Met de voorstellingen H2 en H3 oogstte de Braziliaanse choreograaf Bruno Beltrâo wereldwijd succes. In 2009 won hij met H3  zelfs de Amerikaanse Bessie Award. Dit jaar is Beltrâo terug met een nieuwe grote productie, maar het werk stelt teleur. CRACKz (Dança Morta) kent weinig consequentie en blijft steken in een reeks oeverloze bewegingen, die nergens echt betekenis krijgen.

Als een van de weinige choreografen weet Beltrâo conceptuele dans en hiphop met elkaar te verbinden. Dat is waarschijnlijk de reden dat veel grote internationale producenten als het Holland Festival graag zijn werk ondersteunen, het werk van de Braziliaan opent immers ook de deur naar een nieuw en jong publiek. In CRACKz (Dança Morta) vermengt hij de hiphop en streetdance met invloeden uit de vechtdans capoeira. Het gevolg is een wervelende openingschoreografie, waarin zijn dansers vanuit een achterwaartse draaiende beweging op handen en voeten tollen om van daaruit imponerende rotaties te maken in de lucht.

Het zijn technisch gecompliceerde bewegingen die de vijftien dansers van Grupo de Rua de Niterói hier laten zien. Ze hebben een aanloop en snelheid nodig. Dat bepaalt veel van de dynamiek van het eerste deel van CRACKz, dat begeleid wordt door een rauwe, jazzy geluidscompositie, vermoedelijk gecreëerd door Beltrâo zelf. In groepen van twee, drie of meer waaieren de dansers door de ruimte, soms ook in een circulaire beweging met wijd gespreide armen. Van muur naar muur wervelen ze kriskras door de ruimte, er is geen vast patroon. Van tijd tot tijd springt het licht aan en uit, of start de muziekcompositie met een donkere ritmische brom een nieuw sequentie. Het eerste deel van CRACKz is het boeiendst, vooral door de kwaliteit van de alsmaar ronddraaiende beweging, die zichtbaar is afgeleid van de capoeira, ook een product van Brazilië overigens.

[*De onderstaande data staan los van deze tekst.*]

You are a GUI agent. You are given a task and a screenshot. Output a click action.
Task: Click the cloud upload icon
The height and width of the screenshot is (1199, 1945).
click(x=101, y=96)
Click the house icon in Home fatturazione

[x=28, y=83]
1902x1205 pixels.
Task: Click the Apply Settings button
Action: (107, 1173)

Na dit deel volgen vele duetten, waarin vooral de enige vrouwelijke danser van de cast een hoofdrol speelt. Maar de duetten krijgen nergens beslag. Net zo min als de groepschoreografieën die daarop volgen, waarin de circulaire ronde beweging van het eerste deel heeft plaatsgemaakt voor een rechthoekige bewegingsvocabulaire waarin veel gestapt wordt en een soort schijngevecht wordt gecreëerd onder een oranje lamp in het midden van de ruimte. Beltrâo’s lichtplan is expliciet, maar  komt niet uit de verf omdat zijn choreografie ruimtelijk tekortschiet. De dans is ronduit rommelig en er is te veel ruis van dansers achter op het toneel. Het is niet altijd duidelijk wanneer ze op of af zijn.

Dat hoeft geen bezwaar te zijn als andere dansers op de voorgrond de aandacht trekken, maar nergens zet CRACKz echt door. Bewegingen krijgen te weinig vorm en daardoor ook geen betekenis. Tegen het einde worden ze plots illustratief, als de dansers met mimische sluipbewegingen op het publiek afkomen. CRACKz stelt teleur en de voorstelling is weinig gegroeid sinds de zorgelijke première in Brussel vorige maand. De hardwerkende dansers maken iets goed met hun bij tijden virtuoze beweging, maar hun inspanningen worden niet ingelost.

Hoe moet het nu verder met deze Braziliaanse choreograaf? Waarom resideert Beltrâo niet in de danshuizen van Europa om daar op kleine schaal eerst onderzoek te doen, voordat hij zich vertilt aan een grote productie als CRACKz en programmeurs en publiek hem de rug toe keren. Laat dit de noodkreet zijn van een oude fan, die aangenaam verrast was door de vorige producties van deze wispelturige Braziliaan.